To produce the UTF-EBCDIC encoded version of a series of Unicode code points, an encoding based on UTF-8 (known in the specification as UTF-8-Mod) is applied first. The main difference between this encoding and UTF-8 is that it allows Unicode code points U+0080 through U+009F (the C1 control codes) to be represented as a single byte and therefore later mapped to corresponding EBCDIC control codes. In order to achieve this, UTF-8-Mod uses 101XXXXX instead of 10XXXXXX as the format for trailing bytes in a multi-byte sequence. As this can only hold 5 bits rather than 6, the UTF-8-Mod encoding of codepoints above U+009F is generally larger than the UTF-8 encoding.
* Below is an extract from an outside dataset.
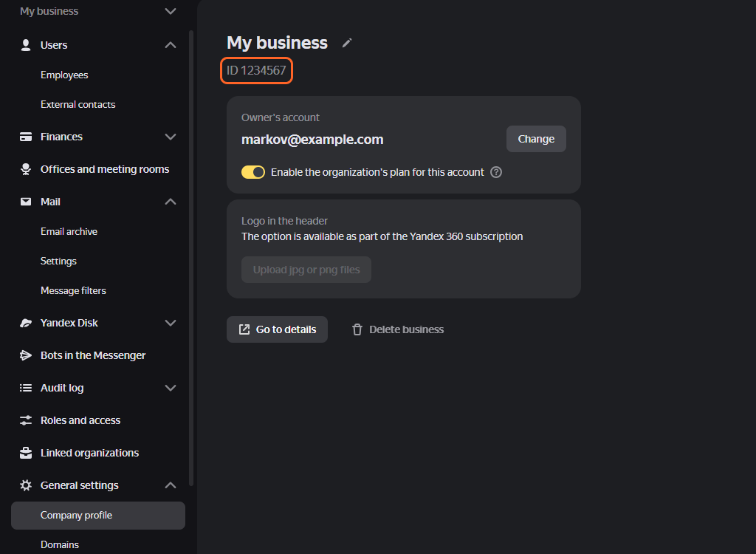Click the Linked organizations briefcase icon

coord(26,453)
The UTF-8-Mod transformation leaves the data in an ASCII-based format (for example, U+0041 "A" is still encoded as 01000001), so each byte is fed through a reversible (one-to-one) lookup table to produce the final UTF-EBCDIC encoding. For example, 01000001 in this table maps to 11000001; thus the UTF-EBCDIC encoding of U+0041 (Unicode's "A") is 0xC1 (EBCDIC's "A").
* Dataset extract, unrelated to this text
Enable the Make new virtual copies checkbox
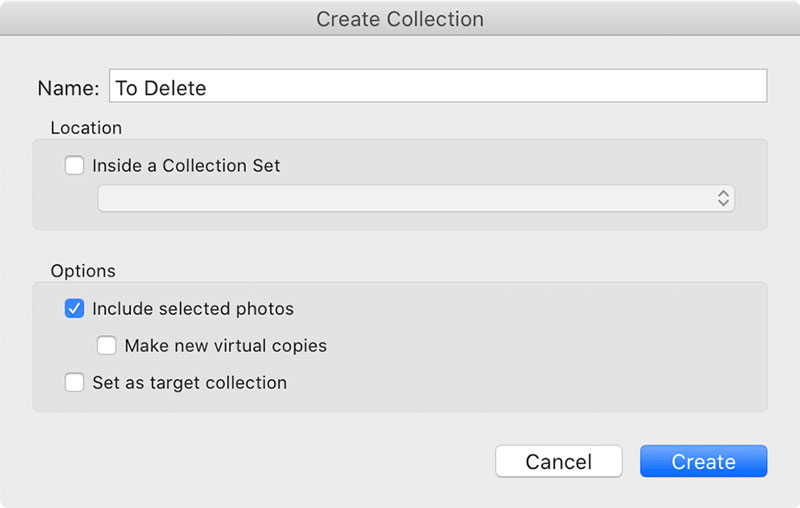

This encoding form is rarely used, even on the EBCDIC-based mainframes for which it was designed. IBM EBCDIC-based mainframe operating systems, such as z/OS, usually use UTF-16 for complete Unicode support. For example, DB2 UDB, COBOL, PL/I, Java and the IBM XML toolkit support UTF-16 on IBM mainframes.

Codepage layout

There are 160 characters with single-byte encodings in UTF-EBCDIC (compared to 128 in UTF-8). As can be seen, the single-byte portion is similar to IBM-1047 instead of IBM-37 due to the location of the square brackets. CCSID 37 has [] at hex BA and BB instead of at hex AD and BD respectively.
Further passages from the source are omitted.